• [Extracted information]

———

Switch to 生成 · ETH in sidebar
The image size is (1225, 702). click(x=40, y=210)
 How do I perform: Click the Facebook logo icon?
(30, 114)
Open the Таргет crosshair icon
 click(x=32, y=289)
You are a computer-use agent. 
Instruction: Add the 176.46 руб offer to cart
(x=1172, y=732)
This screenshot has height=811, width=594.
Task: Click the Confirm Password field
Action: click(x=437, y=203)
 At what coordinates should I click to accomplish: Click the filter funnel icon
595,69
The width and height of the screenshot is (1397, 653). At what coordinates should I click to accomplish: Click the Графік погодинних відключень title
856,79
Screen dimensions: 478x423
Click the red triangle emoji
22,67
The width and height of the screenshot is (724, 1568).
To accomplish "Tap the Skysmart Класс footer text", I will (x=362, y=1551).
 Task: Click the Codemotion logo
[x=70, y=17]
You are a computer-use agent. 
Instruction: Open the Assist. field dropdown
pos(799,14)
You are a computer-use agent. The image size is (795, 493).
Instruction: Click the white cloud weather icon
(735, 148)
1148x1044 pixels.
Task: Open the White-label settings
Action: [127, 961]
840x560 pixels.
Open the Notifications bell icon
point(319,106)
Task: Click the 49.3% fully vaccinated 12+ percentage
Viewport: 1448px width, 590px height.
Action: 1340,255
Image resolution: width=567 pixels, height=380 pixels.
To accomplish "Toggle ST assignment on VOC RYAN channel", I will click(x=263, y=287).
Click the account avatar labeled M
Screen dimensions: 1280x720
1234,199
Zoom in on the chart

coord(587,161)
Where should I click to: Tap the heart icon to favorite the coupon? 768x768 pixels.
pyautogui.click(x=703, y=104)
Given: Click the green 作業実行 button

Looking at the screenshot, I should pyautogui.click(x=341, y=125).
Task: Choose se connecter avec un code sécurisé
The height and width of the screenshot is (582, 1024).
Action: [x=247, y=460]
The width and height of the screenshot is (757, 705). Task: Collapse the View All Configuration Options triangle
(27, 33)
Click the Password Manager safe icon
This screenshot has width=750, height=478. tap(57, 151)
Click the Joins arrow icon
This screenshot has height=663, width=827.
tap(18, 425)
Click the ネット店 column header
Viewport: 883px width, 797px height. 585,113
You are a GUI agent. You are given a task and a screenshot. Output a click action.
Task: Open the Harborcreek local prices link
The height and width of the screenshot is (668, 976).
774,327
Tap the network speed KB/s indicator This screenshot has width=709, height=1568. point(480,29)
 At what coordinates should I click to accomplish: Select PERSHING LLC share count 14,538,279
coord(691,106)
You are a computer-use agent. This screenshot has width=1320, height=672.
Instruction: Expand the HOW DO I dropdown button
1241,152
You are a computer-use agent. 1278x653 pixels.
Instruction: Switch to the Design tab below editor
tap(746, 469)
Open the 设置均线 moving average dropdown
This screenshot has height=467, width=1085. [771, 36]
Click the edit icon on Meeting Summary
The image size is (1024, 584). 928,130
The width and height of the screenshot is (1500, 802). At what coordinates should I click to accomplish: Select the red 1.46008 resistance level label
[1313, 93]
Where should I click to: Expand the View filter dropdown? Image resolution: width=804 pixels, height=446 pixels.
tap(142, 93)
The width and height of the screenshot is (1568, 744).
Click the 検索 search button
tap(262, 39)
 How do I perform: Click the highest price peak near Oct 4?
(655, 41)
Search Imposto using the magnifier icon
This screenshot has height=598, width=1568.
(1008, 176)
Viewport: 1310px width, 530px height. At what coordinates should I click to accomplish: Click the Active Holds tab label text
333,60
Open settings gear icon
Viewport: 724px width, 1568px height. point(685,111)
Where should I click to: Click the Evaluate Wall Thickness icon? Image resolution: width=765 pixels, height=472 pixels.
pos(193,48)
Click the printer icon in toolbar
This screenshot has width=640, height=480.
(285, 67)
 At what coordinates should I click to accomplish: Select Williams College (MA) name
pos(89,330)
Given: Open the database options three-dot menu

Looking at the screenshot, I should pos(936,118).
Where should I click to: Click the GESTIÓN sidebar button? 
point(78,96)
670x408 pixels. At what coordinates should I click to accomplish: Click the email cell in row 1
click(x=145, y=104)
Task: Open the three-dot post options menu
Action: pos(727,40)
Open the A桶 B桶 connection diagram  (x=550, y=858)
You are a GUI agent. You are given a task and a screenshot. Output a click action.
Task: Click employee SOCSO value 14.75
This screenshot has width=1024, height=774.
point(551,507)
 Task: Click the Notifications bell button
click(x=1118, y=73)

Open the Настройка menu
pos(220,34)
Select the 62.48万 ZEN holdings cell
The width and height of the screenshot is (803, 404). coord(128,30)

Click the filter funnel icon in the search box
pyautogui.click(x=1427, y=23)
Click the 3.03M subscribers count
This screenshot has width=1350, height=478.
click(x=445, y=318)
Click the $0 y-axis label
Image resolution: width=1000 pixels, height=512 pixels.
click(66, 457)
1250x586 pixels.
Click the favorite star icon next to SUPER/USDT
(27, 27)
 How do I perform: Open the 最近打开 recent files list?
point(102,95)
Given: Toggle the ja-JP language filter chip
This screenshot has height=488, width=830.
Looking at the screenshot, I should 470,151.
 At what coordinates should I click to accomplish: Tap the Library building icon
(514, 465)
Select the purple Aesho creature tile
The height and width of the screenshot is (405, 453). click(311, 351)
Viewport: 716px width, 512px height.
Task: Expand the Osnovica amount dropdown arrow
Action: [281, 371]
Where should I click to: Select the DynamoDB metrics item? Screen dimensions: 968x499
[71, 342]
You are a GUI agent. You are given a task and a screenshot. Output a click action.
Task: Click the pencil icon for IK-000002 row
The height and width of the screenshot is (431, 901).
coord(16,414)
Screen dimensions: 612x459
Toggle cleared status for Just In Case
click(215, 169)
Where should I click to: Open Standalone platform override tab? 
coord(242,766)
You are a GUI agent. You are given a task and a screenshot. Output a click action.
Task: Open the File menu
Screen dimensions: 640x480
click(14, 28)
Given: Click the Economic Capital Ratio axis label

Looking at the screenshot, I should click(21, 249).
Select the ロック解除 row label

———

Say how many lines in the data include the string "computer", giving the number alone.

• [Result for this task] 5